• _WORK ORDER_: Return each entry unchanged.
── TASK MATERIAL
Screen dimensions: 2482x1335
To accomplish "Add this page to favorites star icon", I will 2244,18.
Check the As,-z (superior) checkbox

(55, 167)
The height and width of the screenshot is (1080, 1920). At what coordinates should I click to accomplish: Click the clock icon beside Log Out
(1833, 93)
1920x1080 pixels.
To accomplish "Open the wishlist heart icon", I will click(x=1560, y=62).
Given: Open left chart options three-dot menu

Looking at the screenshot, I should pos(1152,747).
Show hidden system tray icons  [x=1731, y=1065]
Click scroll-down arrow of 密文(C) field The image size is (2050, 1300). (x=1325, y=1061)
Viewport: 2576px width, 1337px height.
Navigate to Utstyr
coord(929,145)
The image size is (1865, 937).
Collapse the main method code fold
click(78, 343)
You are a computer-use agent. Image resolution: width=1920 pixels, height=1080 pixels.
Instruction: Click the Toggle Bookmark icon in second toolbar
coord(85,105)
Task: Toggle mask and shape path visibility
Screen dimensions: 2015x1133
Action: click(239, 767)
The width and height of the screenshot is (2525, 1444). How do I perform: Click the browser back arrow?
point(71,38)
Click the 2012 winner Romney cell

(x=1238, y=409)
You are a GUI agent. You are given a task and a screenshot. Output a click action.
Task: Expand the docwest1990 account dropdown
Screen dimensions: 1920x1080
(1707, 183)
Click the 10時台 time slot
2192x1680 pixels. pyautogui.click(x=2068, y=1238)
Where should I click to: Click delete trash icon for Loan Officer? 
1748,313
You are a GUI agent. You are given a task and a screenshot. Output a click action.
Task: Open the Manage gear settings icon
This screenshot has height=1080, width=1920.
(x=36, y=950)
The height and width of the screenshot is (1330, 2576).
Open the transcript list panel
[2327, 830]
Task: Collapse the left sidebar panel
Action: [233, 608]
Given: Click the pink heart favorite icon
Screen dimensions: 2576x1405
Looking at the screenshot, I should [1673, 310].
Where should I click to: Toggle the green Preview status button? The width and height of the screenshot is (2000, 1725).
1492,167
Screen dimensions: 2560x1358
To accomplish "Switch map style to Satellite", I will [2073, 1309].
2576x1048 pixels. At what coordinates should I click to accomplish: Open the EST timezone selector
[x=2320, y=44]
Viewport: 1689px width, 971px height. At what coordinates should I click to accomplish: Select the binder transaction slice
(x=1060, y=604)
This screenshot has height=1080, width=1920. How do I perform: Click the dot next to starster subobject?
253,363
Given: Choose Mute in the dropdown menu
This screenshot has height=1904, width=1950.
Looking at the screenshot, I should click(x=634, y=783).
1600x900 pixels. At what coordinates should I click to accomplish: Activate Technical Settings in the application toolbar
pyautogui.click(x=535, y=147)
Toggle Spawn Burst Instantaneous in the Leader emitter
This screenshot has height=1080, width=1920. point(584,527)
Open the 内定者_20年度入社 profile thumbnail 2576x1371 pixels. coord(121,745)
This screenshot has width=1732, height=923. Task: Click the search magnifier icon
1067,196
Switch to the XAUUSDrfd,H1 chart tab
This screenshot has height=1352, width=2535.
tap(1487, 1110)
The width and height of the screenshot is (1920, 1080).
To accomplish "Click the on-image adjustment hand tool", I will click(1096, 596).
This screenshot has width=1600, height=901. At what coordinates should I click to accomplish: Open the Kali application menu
────
• _RESPONSE_:
Screen dimensions: 2482x1335
To accomplish "Add this page to favorites star icon", I will 2244,18.
Check the As,-z (superior) checkbox

(55, 167)
The height and width of the screenshot is (1080, 1920). At what coordinates should I click to accomplish: Click the clock icon beside Log Out
(1833, 93)
1920x1080 pixels.
To accomplish "Open the wishlist heart icon", I will click(x=1560, y=62).
Given: Open left chart options three-dot menu

Looking at the screenshot, I should pos(1152,747).
Show hidden system tray icons  [x=1731, y=1065]
Click scroll-down arrow of 密文(C) field The image size is (2050, 1300). (x=1325, y=1061)
Viewport: 2576px width, 1337px height.
Navigate to Utstyr
coord(929,145)
The image size is (1865, 937).
Collapse the main method code fold
click(78, 343)
You are a computer-use agent. Image resolution: width=1920 pixels, height=1080 pixels.
Instruction: Click the Toggle Bookmark icon in second toolbar
coord(85,105)
Task: Toggle mask and shape path visibility
Screen dimensions: 2015x1133
Action: click(239, 767)
The width and height of the screenshot is (2525, 1444). How do I perform: Click the browser back arrow?
point(71,38)
Click the 2012 winner Romney cell

(x=1238, y=409)
You are a GUI agent. You are given a task and a screenshot. Output a click action.
Task: Expand the docwest1990 account dropdown
Screen dimensions: 1920x1080
(1707, 183)
Click the 10時台 time slot
2192x1680 pixels. pyautogui.click(x=2068, y=1238)
Where should I click to: Click delete trash icon for Loan Officer? 
1748,313
You are a GUI agent. You are given a task and a screenshot. Output a click action.
Task: Open the Manage gear settings icon
This screenshot has height=1080, width=1920.
(x=36, y=950)
The height and width of the screenshot is (1330, 2576).
Open the transcript list panel
[2327, 830]
Task: Collapse the left sidebar panel
Action: [233, 608]
Given: Click the pink heart favorite icon
Screen dimensions: 2576x1405
Looking at the screenshot, I should [1673, 310].
Where should I click to: Toggle the green Preview status button? The width and height of the screenshot is (2000, 1725).
1492,167
Screen dimensions: 2560x1358
To accomplish "Switch map style to Satellite", I will [2073, 1309].
2576x1048 pixels. At what coordinates should I click to accomplish: Open the EST timezone selector
[x=2320, y=44]
Viewport: 1689px width, 971px height. At what coordinates should I click to accomplish: Select the binder transaction slice
(x=1060, y=604)
This screenshot has height=1080, width=1920. How do I perform: Click the dot next to starster subobject?
253,363
Given: Choose Mute in the dropdown menu
This screenshot has height=1904, width=1950.
Looking at the screenshot, I should click(x=634, y=783).
1600x900 pixels. At what coordinates should I click to accomplish: Activate Technical Settings in the application toolbar
pyautogui.click(x=535, y=147)
Toggle Spawn Burst Instantaneous in the Leader emitter
This screenshot has height=1080, width=1920. point(584,527)
Open the 内定者_20年度入社 profile thumbnail 2576x1371 pixels. coord(121,745)
This screenshot has width=1732, height=923. Task: Click the search magnifier icon
1067,196
Switch to the XAUUSDrfd,H1 chart tab
This screenshot has height=1352, width=2535.
tap(1487, 1110)
The width and height of the screenshot is (1920, 1080).
To accomplish "Click the on-image adjustment hand tool", I will click(1096, 596).
This screenshot has width=1600, height=901. At what coordinates should I click to accomplish: Open the Kali application menu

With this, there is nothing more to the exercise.